[Opening Material shown section]
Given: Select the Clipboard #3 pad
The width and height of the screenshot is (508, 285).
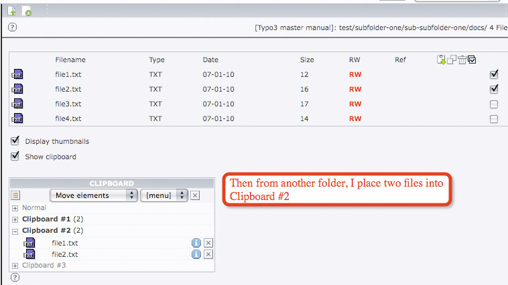Looking at the screenshot, I should pyautogui.click(x=44, y=266).
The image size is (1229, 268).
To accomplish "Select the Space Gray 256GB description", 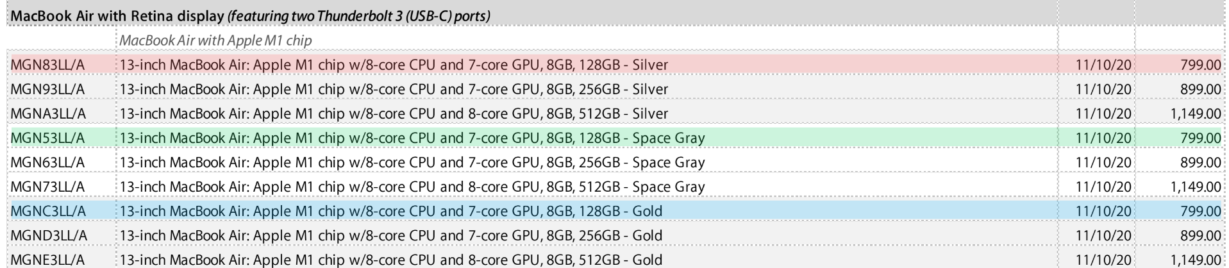I will point(412,162).
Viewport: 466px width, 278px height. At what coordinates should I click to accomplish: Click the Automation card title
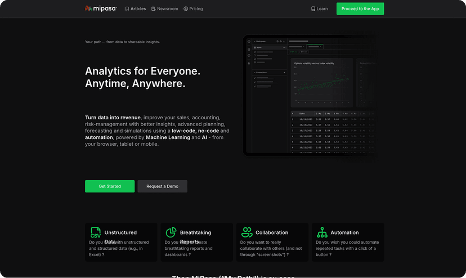pyautogui.click(x=344, y=232)
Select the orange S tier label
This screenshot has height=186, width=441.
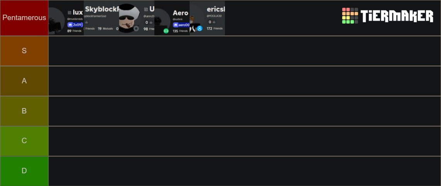tap(24, 51)
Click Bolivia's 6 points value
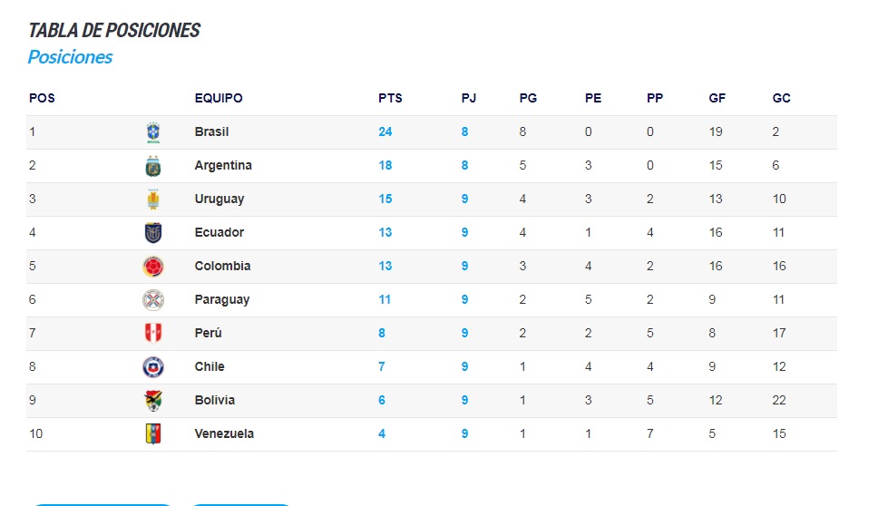The width and height of the screenshot is (878, 506). coord(381,400)
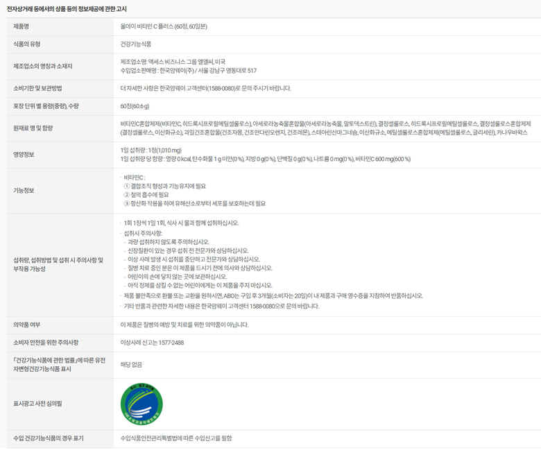Click the 의약품 여부 row label
541x473 pixels.
pos(27,325)
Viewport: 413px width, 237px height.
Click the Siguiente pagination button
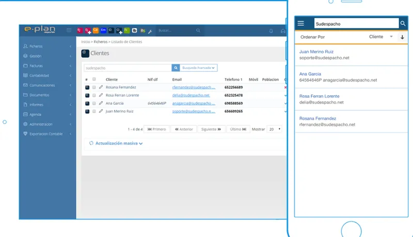(x=211, y=129)
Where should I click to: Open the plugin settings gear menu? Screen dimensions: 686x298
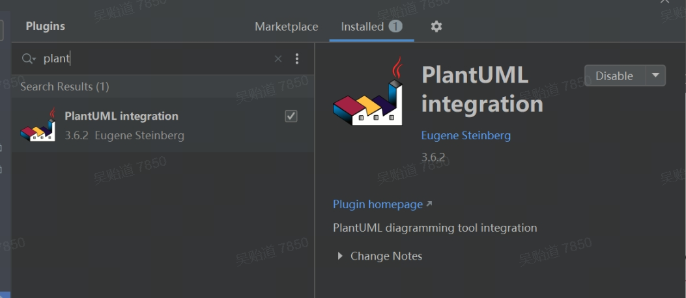[436, 27]
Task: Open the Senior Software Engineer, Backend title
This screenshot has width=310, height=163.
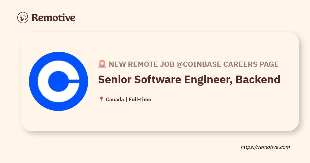Action: [x=189, y=80]
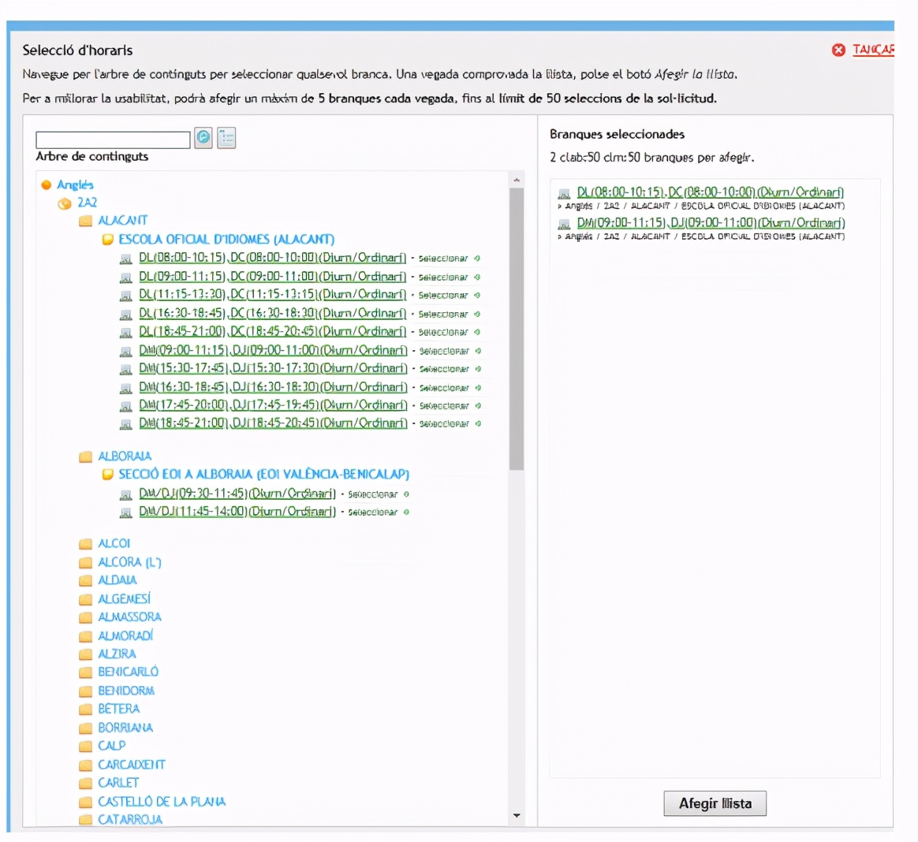Open the BORRIANA tree entry
This screenshot has height=842, width=918.
pos(125,728)
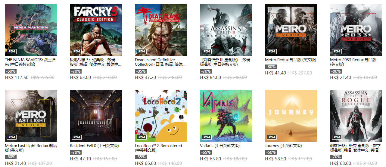Open the Dead Island Definitive Collection cover

click(x=161, y=30)
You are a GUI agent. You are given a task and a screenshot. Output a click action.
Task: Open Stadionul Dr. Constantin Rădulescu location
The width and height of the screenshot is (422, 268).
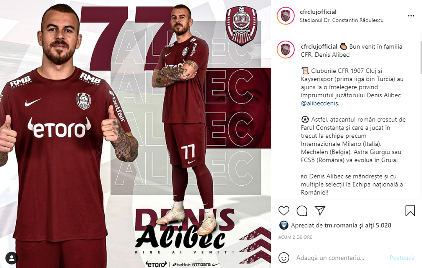[341, 20]
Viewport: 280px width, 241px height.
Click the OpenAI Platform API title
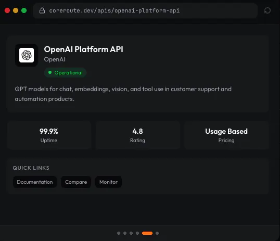[84, 49]
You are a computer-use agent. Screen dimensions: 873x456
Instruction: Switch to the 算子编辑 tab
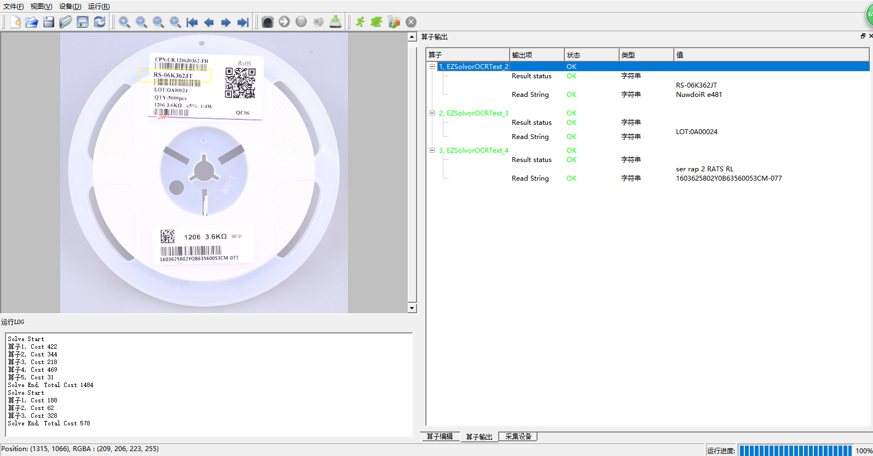(x=440, y=436)
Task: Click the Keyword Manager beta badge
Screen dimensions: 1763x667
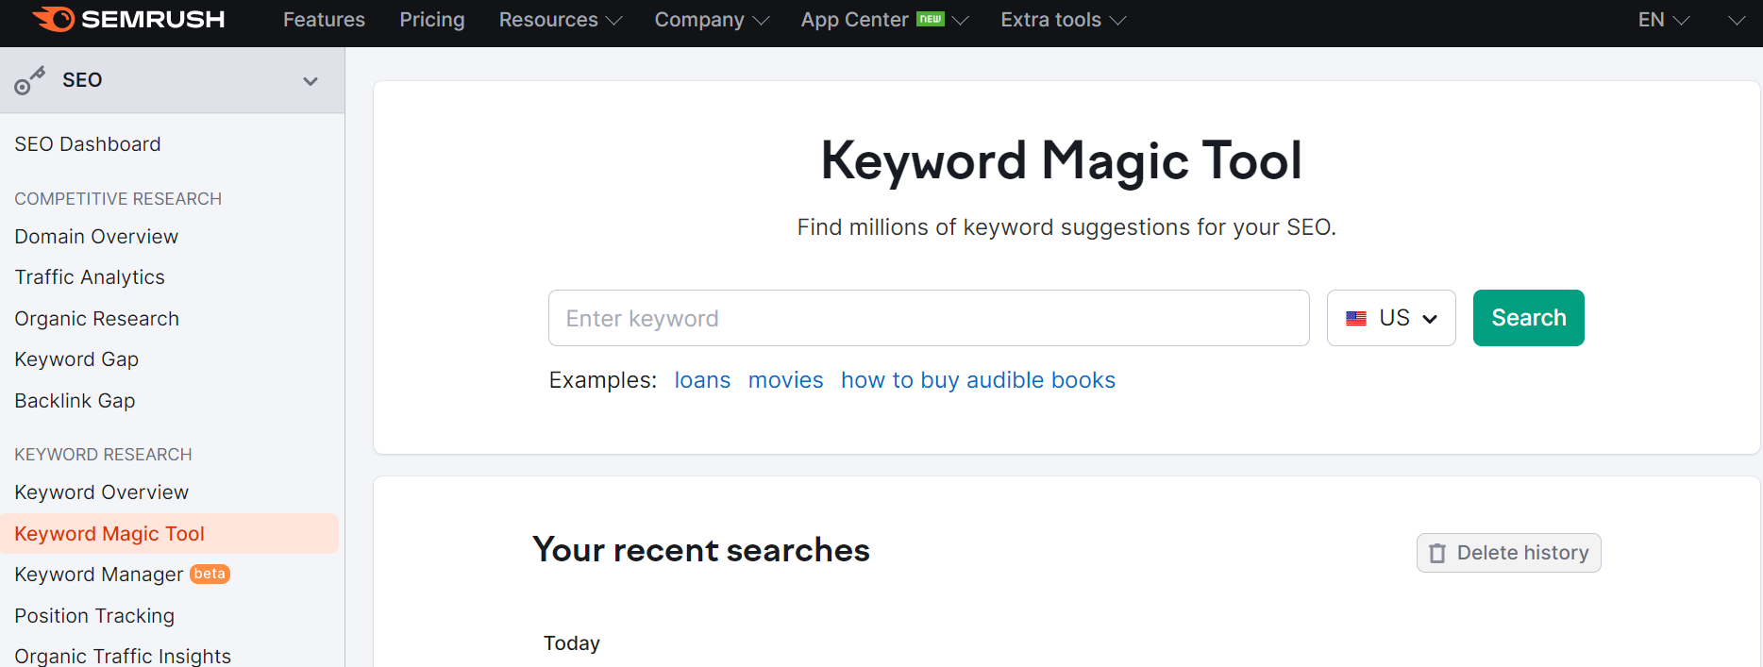Action: tap(210, 574)
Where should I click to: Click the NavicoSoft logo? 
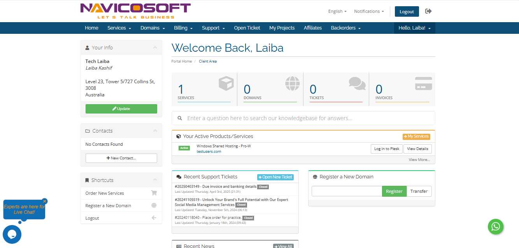pyautogui.click(x=135, y=11)
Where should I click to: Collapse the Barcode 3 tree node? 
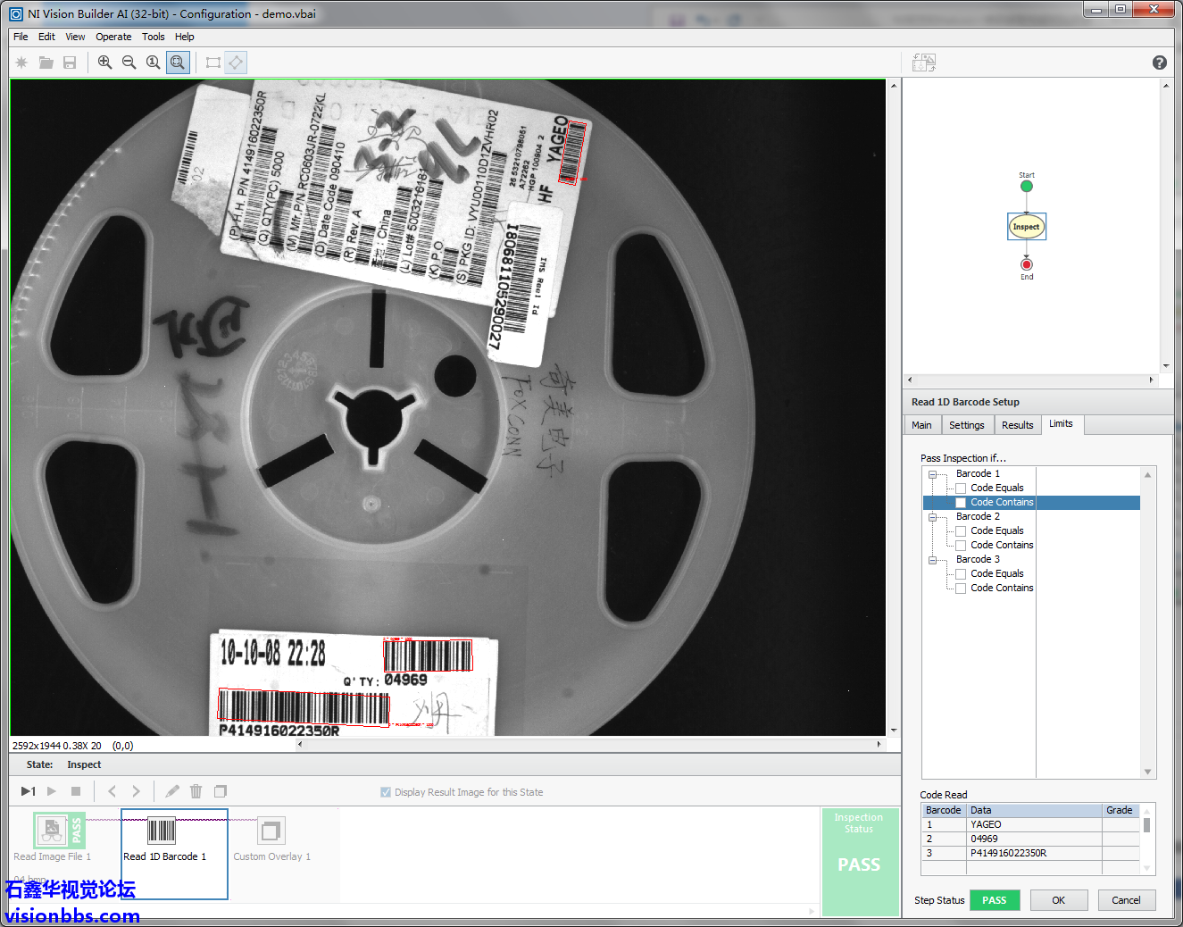[x=932, y=560]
[Closing Material shown section]
Copy exactly the lines that begin at the one containing "Viewport: 413px width, 237px height." and end at the last line of the records, both included, omitting the pictures.

▶ **The answer**:
Viewport: 413px width, 237px height.
Click the Siguiente pagination button
(x=211, y=129)
Where should I click to: Open the plugin settings gear menu? Screen dimensions: 686x298
[436, 27]
Task: Open the Senior Software Engineer, Backend title
This screenshot has width=310, height=163.
Action: [x=189, y=80]
Open the BORRIANA tree entry
This screenshot has height=842, width=918.
pos(125,728)
Open the Dead Island Definitive Collection cover

click(x=161, y=30)
You are a GUI agent. You are given a task and a screenshot. Output a click action.
Task: Open Stadionul Dr. Constantin Rădulescu location
The width and height of the screenshot is (422, 268).
[341, 20]
Viewport: 280px width, 241px height.
Click the OpenAI Platform API title
[84, 49]
You are a computer-use agent. Screen dimensions: 873x456
Instruction: Switch to the 算子编辑 tab
(x=440, y=436)
Task: Click the Keyword Manager beta badge
Screen dimensions: 1763x667
Action: tap(210, 574)
Where should I click to: Click the NavicoSoft logo? 
pyautogui.click(x=135, y=11)
Where should I click to: Collapse the Barcode 3 tree node? 
[x=932, y=560]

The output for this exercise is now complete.